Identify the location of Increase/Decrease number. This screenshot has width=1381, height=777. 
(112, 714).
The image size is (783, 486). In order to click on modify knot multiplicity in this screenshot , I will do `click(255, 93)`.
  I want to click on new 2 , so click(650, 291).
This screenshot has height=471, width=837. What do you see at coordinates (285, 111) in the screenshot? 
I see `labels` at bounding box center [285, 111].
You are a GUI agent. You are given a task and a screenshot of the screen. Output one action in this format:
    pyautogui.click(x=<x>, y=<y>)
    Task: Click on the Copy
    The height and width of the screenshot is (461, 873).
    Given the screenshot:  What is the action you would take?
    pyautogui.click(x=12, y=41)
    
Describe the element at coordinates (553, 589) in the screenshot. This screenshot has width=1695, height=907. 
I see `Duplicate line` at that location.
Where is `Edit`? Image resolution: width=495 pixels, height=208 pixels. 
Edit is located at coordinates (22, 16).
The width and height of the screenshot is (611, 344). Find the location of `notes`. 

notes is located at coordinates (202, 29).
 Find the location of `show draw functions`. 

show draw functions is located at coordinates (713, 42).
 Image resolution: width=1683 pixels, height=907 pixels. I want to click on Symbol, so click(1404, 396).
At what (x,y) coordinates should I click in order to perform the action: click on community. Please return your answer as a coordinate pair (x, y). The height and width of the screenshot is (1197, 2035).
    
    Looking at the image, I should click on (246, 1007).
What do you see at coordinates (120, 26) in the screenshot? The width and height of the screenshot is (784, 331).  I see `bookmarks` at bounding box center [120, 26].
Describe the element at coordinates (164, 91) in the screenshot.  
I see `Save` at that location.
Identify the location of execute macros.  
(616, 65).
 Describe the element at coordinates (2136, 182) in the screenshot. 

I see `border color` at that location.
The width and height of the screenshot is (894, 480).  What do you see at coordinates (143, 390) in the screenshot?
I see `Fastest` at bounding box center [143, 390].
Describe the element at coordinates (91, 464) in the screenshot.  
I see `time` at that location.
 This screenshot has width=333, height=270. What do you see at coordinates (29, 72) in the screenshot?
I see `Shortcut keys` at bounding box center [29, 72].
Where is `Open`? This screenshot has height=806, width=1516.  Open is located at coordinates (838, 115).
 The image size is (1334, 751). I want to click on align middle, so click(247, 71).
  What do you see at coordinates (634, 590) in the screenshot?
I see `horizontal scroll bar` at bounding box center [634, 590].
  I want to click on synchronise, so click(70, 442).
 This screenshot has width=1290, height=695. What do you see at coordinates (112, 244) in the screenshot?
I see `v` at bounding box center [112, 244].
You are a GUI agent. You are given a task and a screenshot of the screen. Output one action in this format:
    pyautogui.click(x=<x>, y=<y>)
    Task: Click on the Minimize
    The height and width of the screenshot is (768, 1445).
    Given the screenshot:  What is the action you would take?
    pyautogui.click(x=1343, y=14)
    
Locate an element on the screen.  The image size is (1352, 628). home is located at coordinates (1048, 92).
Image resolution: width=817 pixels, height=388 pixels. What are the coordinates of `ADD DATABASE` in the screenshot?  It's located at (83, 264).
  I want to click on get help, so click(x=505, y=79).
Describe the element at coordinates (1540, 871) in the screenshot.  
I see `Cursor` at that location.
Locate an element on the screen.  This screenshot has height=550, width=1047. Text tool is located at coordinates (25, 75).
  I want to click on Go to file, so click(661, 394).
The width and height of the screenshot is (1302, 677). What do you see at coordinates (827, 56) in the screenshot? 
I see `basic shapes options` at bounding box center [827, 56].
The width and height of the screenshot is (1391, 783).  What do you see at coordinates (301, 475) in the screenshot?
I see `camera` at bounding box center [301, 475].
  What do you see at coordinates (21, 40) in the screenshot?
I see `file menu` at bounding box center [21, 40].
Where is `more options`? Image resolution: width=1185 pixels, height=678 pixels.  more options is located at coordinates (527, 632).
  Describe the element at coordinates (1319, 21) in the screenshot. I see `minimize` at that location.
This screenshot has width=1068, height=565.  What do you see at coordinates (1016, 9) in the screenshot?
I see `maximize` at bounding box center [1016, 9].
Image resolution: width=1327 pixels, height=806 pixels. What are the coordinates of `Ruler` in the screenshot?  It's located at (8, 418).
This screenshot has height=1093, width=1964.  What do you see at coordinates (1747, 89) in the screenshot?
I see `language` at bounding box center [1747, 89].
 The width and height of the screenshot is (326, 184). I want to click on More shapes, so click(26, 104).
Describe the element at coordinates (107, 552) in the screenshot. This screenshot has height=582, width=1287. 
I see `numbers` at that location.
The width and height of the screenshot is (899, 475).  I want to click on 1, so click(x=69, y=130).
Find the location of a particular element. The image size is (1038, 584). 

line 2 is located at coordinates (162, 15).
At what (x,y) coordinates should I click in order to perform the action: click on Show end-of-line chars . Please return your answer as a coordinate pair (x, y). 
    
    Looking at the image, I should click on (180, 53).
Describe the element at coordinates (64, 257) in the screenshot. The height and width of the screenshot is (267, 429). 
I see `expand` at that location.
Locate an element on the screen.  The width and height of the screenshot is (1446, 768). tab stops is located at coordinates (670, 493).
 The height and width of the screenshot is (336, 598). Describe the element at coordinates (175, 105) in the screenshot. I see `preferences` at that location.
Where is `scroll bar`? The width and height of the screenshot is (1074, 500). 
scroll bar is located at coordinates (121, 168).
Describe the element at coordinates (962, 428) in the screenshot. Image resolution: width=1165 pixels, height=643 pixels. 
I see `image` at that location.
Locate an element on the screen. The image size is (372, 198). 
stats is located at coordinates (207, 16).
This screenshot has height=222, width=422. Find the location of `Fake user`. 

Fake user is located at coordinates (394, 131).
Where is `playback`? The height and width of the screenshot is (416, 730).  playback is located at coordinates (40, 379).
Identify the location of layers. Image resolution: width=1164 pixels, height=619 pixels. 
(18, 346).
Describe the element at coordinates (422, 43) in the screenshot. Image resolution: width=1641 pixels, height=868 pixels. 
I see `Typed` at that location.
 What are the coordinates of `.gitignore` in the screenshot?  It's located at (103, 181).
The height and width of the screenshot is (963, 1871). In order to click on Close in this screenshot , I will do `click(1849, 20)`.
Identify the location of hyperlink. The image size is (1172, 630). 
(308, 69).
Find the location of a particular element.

*Objective*. Can you recast the items starting at the line containing "pixels, height=208 pixels." and ending at the line containing "notes is located at coordinates (202, 29)." as a two-column CSV with columns ask and response, one row per item, each value in a single quoted field with line breaks replaced by spaces?

*Solution to the exercise*.
ask,response
"Where is `Edit`? Image resolution: width=495 pixels, height=208 pixels.","Edit is located at coordinates (22, 16)."
"The width and height of the screenshot is (611, 344). Find the location of `notes`.","notes is located at coordinates (202, 29)."